The importance of trust extends to organizations CPAs belong to, such as the VSCPA. Here’s how we’re safeguarding your data:
This time of year brings a steady stream of visitors to the CPA Center. We use a state-of-the-art Wi-Fi network that keeps guest Wi-Fi traffic isolated from our internal network. Users must actively agree to and acknowledge rules of behavior prior to being permitted to use our guest Wi-Fi access to the Internet.
In addition, devices not owned by VSCPA cannot connect to our internal Wi-Fi network, and those connected to public Wi-Fi can’t access the VSCPA’s internal network. When staff work off-site, all data is encrypted "in transit."
The VSCPA utilizes two deep packet inspection firewalls for perimeter defense and intrusion prevention. The firewalls block all access not specifically necessary for Society business. Strict control over third-party access is maintained through whitelisting policies.
VSCPA staff have rights to network data based on their role. Directories containing financial, ethical, human resource, peer review and the website are especially guarded, with administrator access being tightly restricted.
Software is updated with patches that have passed regression testing and regular scans for critical threats and malware are performed. Additionally, VSCPA.com and our email servers both encrypt data via HTTPS.

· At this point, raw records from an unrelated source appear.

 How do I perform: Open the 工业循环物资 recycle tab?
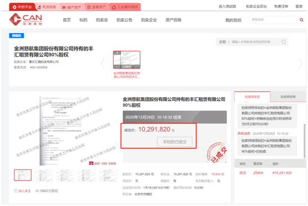[x=125, y=7]
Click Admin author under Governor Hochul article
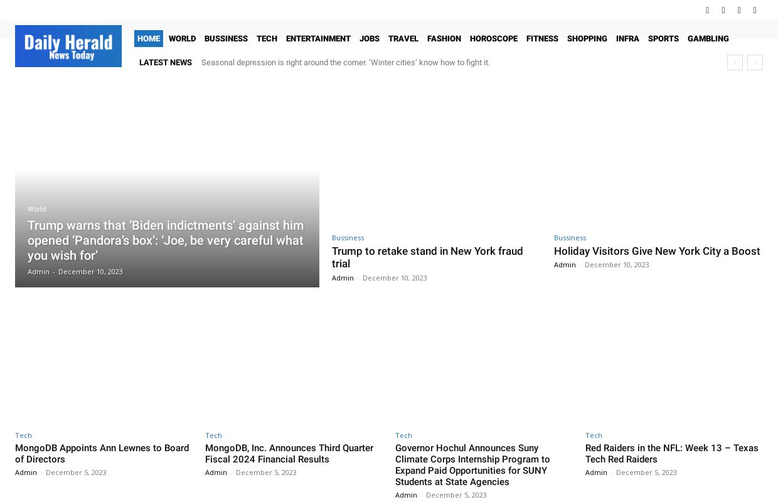Image resolution: width=778 pixels, height=502 pixels. [406, 495]
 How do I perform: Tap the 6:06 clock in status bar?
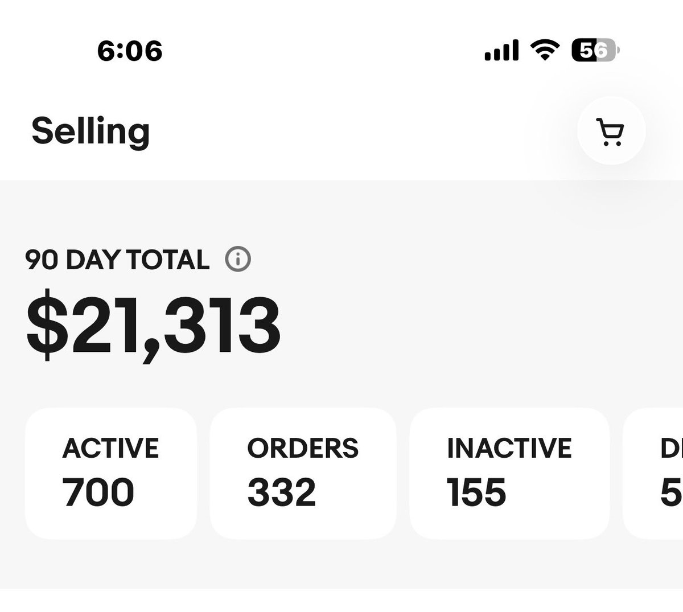[x=130, y=51]
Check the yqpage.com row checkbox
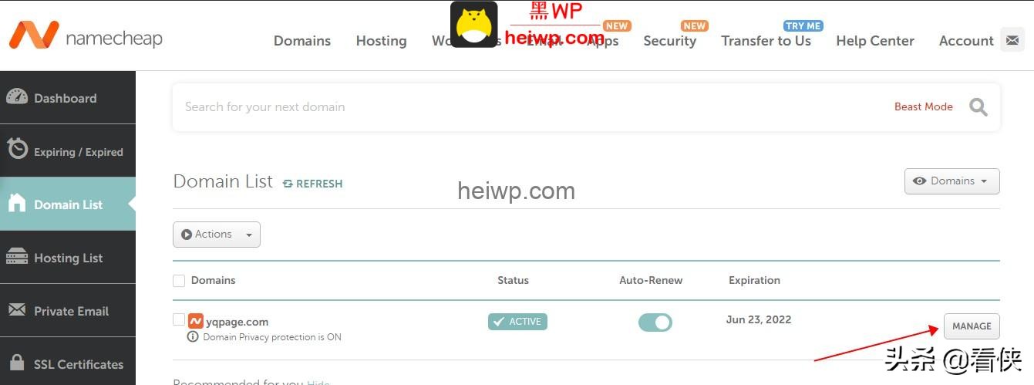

We also own domains similar to VSCPA.com to eliminate the possibility of a copycat website aimed at stealing information. If you try to access VSCPA.org or VSCPA.net, you’ll be sent to our website, under our control, with all the protections detailed above.
You can’t leak what you don’t know
The VSCPA worked diligently to develop a single sign-on system (SSO) for the VSCPA and vendor websites. These include the VSCPA’s Connect vendor, Higher Logic, and our online CPE partners. When users sign into these sites through SSO, they are validated by a temporary, encrypted token.
In other words, our vendors don’t know or store user passwords. They don’t even handle them.
Beyond all those methods, we’re always looking to make our operations even more secure. Staff receive training on recognizing suspicious emails aimed at opening a door into our network and on best practice password methodologies. We hold our vendors to the same standards we follow and require them to send security reports regularly. Thanks for trusting us with your information!